_抜粋_
"""

お客さんに商品を売るとき、普通は「買って下さい」と言いますよね?
しかし、「この商品を買わなかったらどうなると思います?」というアプローチでお客さんに問いかけることで大きな成果を得られる可能性があります。
1.『素晴らしき哉、人生!』から学ぶ
あなたは1946年のアメリカ映画、
『素晴らしき哉、人生!』を知っていますか?
アメリカ映画協会が選ぶ「感動の映画ベスト100」では1位に、
「アメリカ映画ベスト100」では11位にランクインしています。
あらすじを簡単に説明すると、次のようなものです。
自分の夢を追いながらも父親の急死に伴い家業を継いで
田舎町で過ごすことになったジョージ・ベイリー。
真面目に働いていたものの不幸が続きます。
クリスマスの夜に自殺をしようとした彼の前に
天使のクラレンスが現れます。
天使クラレンスは「生まれてこなければよかった」というジョージのため、
彼が生まれてこなかった場合の世界を見せてくれます。
ジョージの生まれてこなかった世界はひどいものでした。
これを見たジョージはこれまでの絶望から脱却して希望を持って生きていく、
という話です。
この『素晴らしき哉、人生!』はアメリカでは年末になるとテレビ放送される
定番の映画で、アメリカで最も親しまれている映画の一つといって良いでしょう。
この映画のように、
私たちの目の前に天使クラレンスが現れることはありません。
しかし、この映画には「どうすればもっと上手く商品を売ることができるか?」
のヒントがあります。
2.別のシナリオを想像させると何が起こるか?
ハル・エルスナーが率いる、ノースウエスタン大学とカリフォルニア大学の
研究チームが面白い実験を行いました。

"""

_提供データ_

"""

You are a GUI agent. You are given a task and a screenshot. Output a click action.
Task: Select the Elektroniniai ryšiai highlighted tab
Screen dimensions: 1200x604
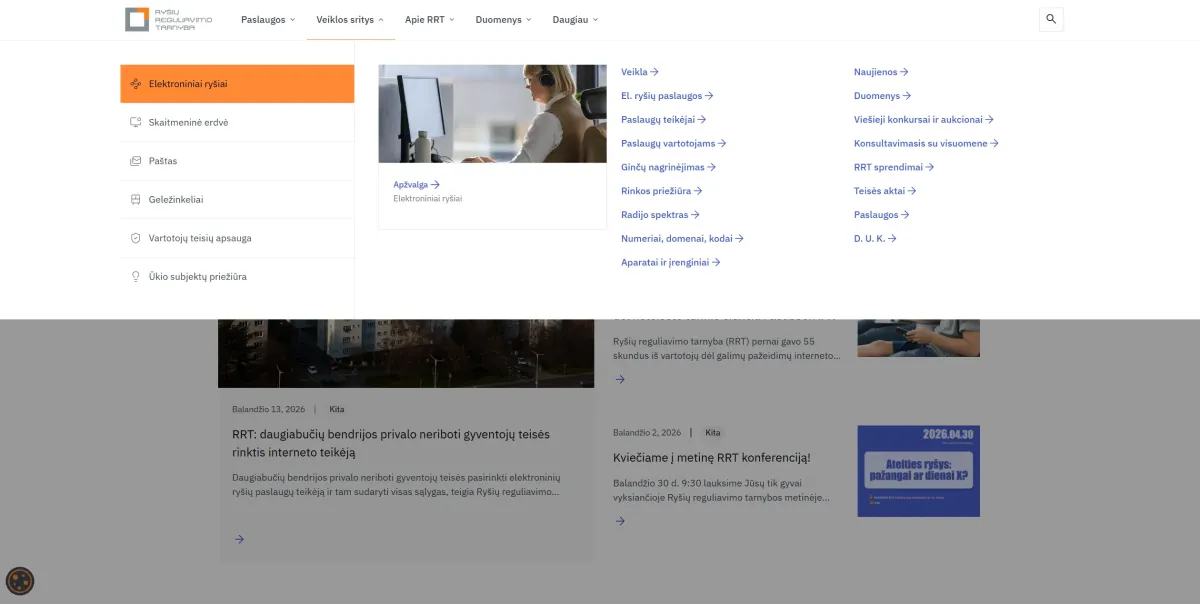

"""
"""

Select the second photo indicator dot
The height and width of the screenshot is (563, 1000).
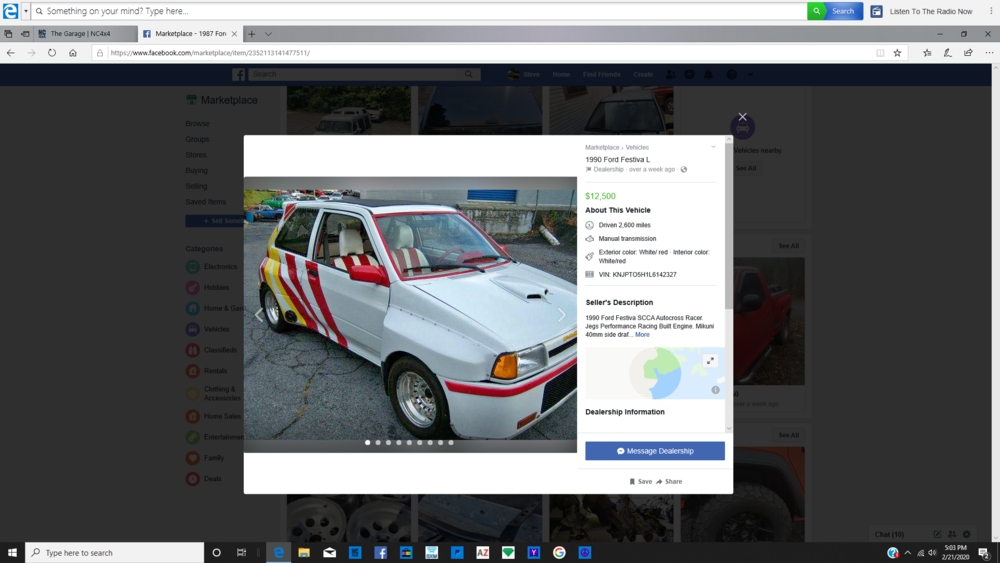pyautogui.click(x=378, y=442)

"""

_課題一覧_
[1] 抜粋に照らし、次の(a)〜(c)が合っているかを「はい」か「いいえ」で答え、判断の根拠となる抜粋の語句をそのまま引用してください。(a) 『素晴らしき哉、人生!』は1946年のアメリカ映画である。(b) この映画は「アメリカ映画ベスト100」で1位に選ばれている。(c) ジョージの前に現れる天使の名はクラレンスである。
[2] 記録のうち、「Select the second photo indicator dot」を含む行から「pyautogui.click(x=378, y=442)」を含む行までを要求も含めてすべて書き出し、回答の座標の数値にはそれぞれ47を加えてください。画像は省いてください。
抜粋と記録は互いに無関係です。

_課題別の回答_
[1]
(a) はい。「あなたは1946年のアメリカ映画、」
(b) いいえ。「「アメリカ映画ベスト100」では11位にランクインしています。」
(c) はい。「天使のクラレンスが現れます。」

[2]
Select the second photo indicator dot
The height and width of the screenshot is (563, 1000).
pyautogui.click(x=425, y=489)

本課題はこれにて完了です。